▶ WHAT IS REQUIRED
Rewrite the records, starting at the line that contains "281x254 pixels." and ending after the line that contains "Select the hour". Copy each line in full, but offset every coordinate in the answers by adding 17 to it.

Data records
===============

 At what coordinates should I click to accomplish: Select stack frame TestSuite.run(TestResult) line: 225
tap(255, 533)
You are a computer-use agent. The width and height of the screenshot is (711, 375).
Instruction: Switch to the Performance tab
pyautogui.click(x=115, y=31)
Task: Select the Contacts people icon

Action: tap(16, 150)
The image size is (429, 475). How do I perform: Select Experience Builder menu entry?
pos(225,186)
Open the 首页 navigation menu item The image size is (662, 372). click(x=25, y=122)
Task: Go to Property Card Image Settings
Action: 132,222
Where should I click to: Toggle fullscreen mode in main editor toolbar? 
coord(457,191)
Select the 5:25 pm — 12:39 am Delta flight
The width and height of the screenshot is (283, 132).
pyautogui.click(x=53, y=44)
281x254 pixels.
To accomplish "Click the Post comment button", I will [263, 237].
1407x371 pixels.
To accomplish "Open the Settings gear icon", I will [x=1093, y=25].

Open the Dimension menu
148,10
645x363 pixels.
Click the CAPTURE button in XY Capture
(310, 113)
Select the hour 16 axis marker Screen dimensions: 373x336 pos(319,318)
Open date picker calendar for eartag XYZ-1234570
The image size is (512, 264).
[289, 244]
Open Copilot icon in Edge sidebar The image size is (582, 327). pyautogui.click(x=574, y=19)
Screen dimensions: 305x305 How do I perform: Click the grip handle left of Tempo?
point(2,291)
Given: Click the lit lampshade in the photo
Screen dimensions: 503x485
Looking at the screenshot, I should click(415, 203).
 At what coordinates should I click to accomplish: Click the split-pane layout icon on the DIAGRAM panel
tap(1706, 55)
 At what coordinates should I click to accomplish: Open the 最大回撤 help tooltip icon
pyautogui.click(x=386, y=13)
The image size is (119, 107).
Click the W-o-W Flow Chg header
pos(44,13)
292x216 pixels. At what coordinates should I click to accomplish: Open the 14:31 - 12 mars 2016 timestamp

===============

▶ FULL RESPONSE
281x254 pixels.
To accomplish "Click the Post comment button", I will [280, 254].
1407x371 pixels.
To accomplish "Open the Settings gear icon", I will [x=1110, y=42].

Open the Dimension menu
165,27
645x363 pixels.
Click the CAPTURE button in XY Capture
(327, 130)
Select the hour 16 axis marker Screen dimensions: 373x336 pos(336,335)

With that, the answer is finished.